Un piccolo viottolo tagliava il sentiero che il Filosofo stava percorrendo, e a poco a poco gli giunse all'orecchio un trambusto di gente in cammino, lo stropiccio di piedi, un rotolare di ruote, e il lungo, instancabile brusio delle voci. Pochi minuti dopo arrivò al viottolo e vide un asino che tirava un carro stracarico di pentole e di recipienti, accanto al quale camminavano due uomini e una donna. Gli uomini e la donna parlavano tutti insieme ad alta voce, addirittura accalorati, e l’asino trascinava il suo carro senza aver bisogno d'essere guidato o assistito. Finché c’era una strada lui la percorreva; quando arrivava a un incrocio girava a destra; quando uno degli uomini diceva «uuh!» si fermava; quando diceva «aah!» andava indietro e quando diceva «iih!» riprendeva la sua strada. Questa era la vita, e se uno ci trovava da ridire si buscava una bastonata, una sassata o un calcio; se invece continuava a camminare non succedeva niente, e questa era la felicità.

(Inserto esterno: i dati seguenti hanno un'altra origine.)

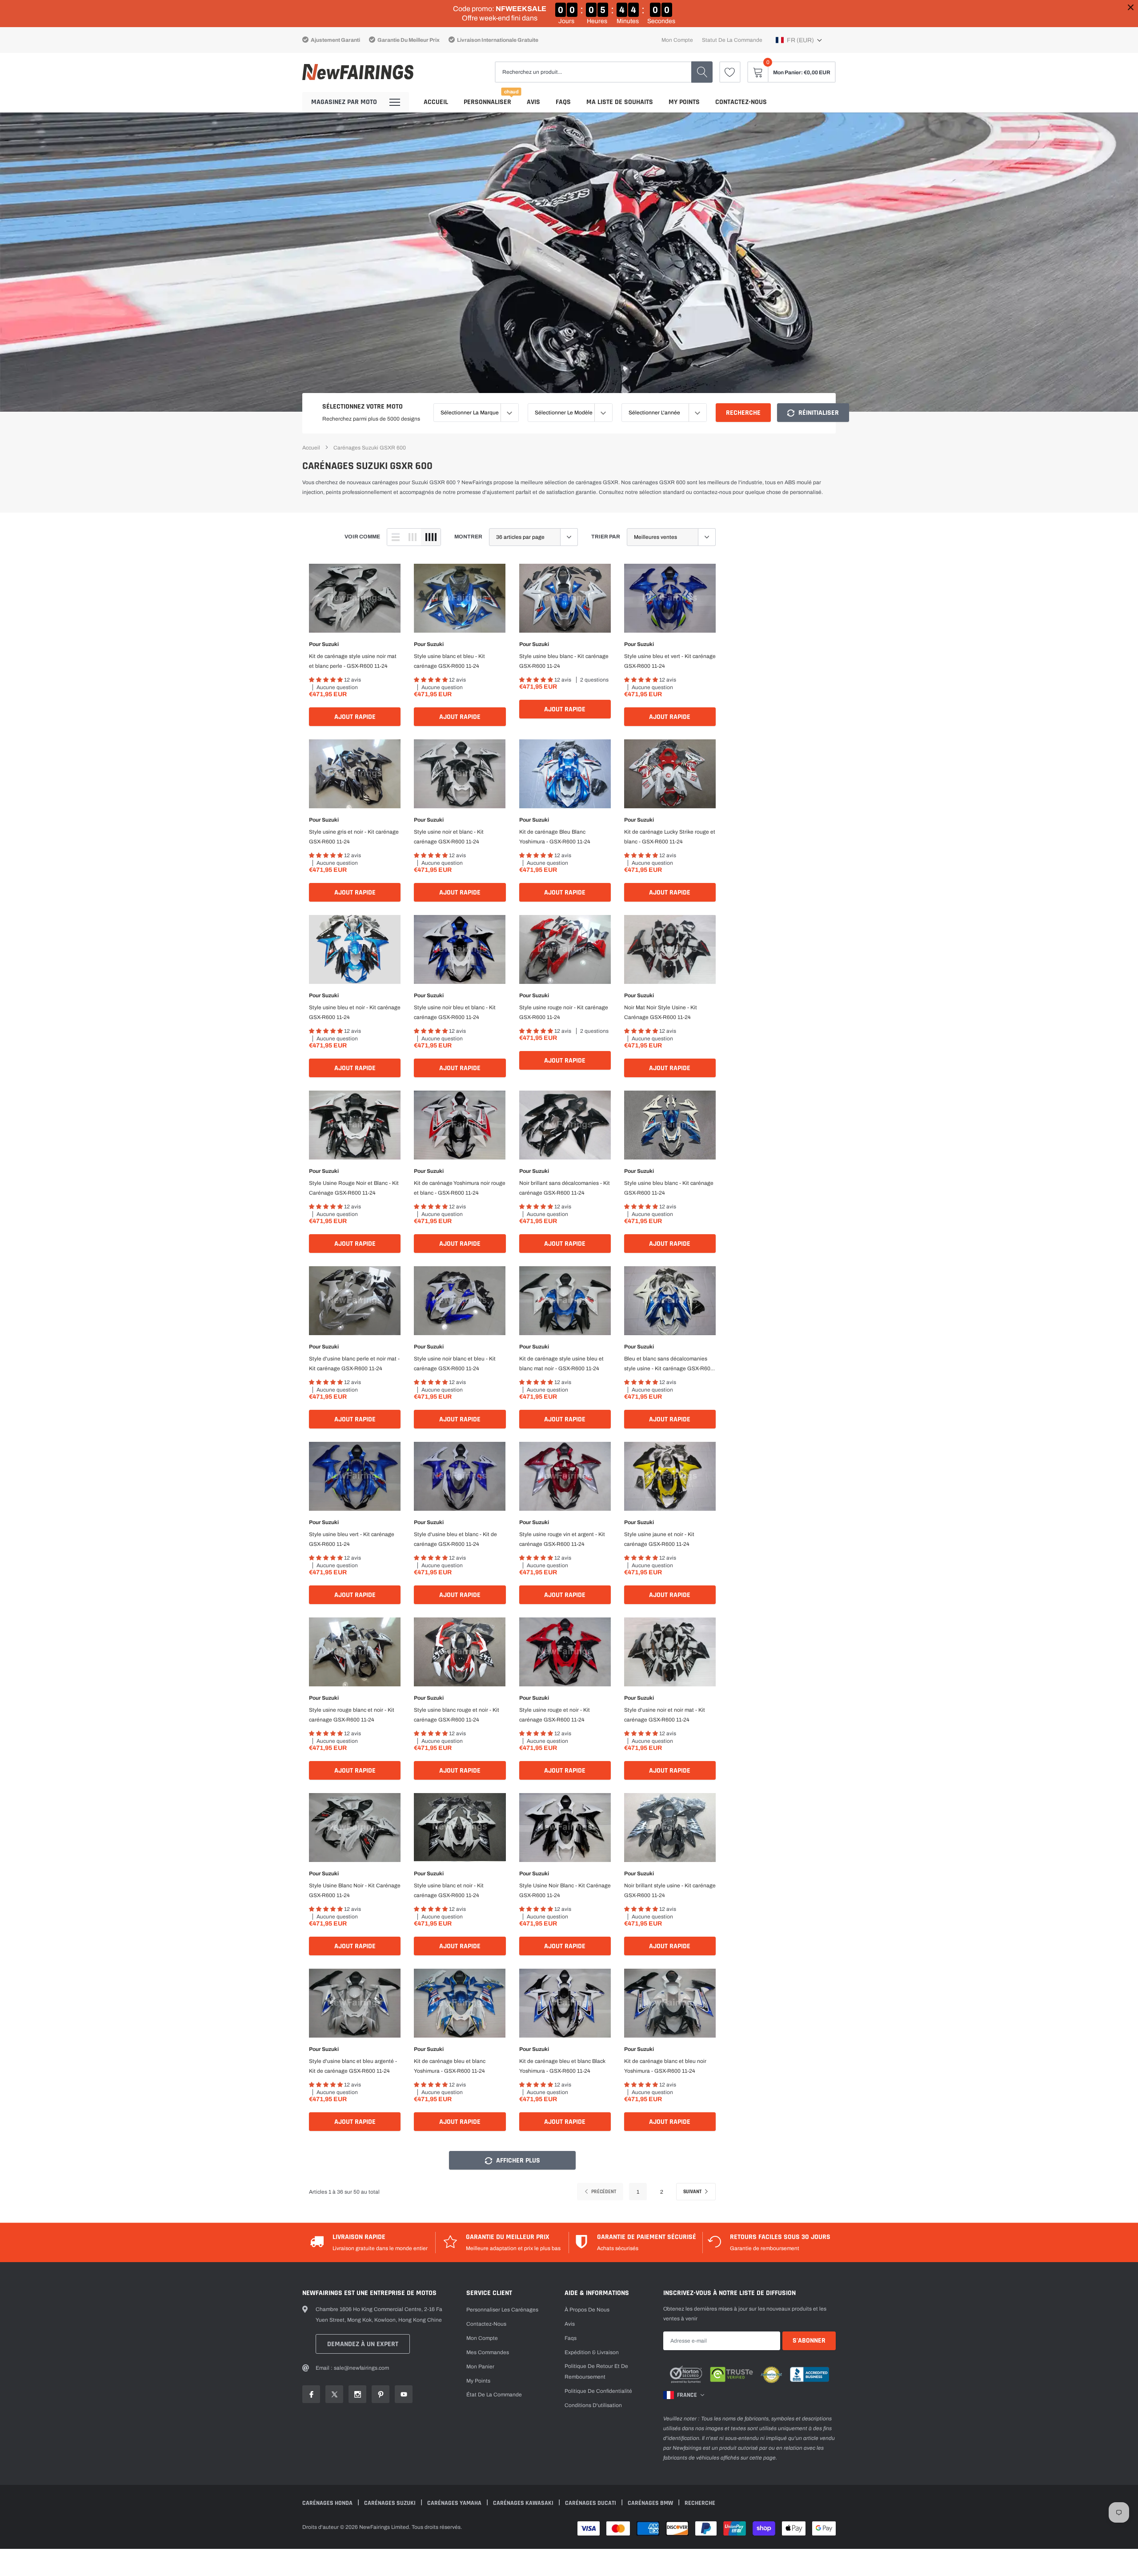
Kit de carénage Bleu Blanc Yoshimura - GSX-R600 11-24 (554, 837)
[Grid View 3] (412, 537)
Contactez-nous (741, 102)
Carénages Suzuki (390, 2503)
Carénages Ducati (591, 2503)
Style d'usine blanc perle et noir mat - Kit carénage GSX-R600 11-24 (354, 1364)
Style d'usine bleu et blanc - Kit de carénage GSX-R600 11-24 (455, 1539)
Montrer (468, 537)
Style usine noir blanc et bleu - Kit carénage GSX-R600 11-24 (455, 1364)
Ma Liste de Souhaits (619, 102)
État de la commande (494, 2394)
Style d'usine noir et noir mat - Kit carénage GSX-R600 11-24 (664, 1715)
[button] (799, 40)
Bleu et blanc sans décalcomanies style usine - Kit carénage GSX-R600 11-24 (668, 1364)
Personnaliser (487, 102)
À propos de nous (587, 2310)
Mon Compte (482, 2338)
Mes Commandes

Il Filosofo salutò il gruppetto.
- Dio sia con voi - disse.
- Dio e Maria siano con te - disse il primo uomo.
- Dio, Maria e Patrick siano con te - disse il secondo uomo.
- Dio, Maria, Patrick e Brigid siano con te - disse la donna.
L'asino invece non disse niente. Dal momento che la parola «uuh!» non era entrata nel discorso, capì che la cosa non lo riguardava, sicché girò a destra sul nuovo sentiero e continuò il suo viaggio.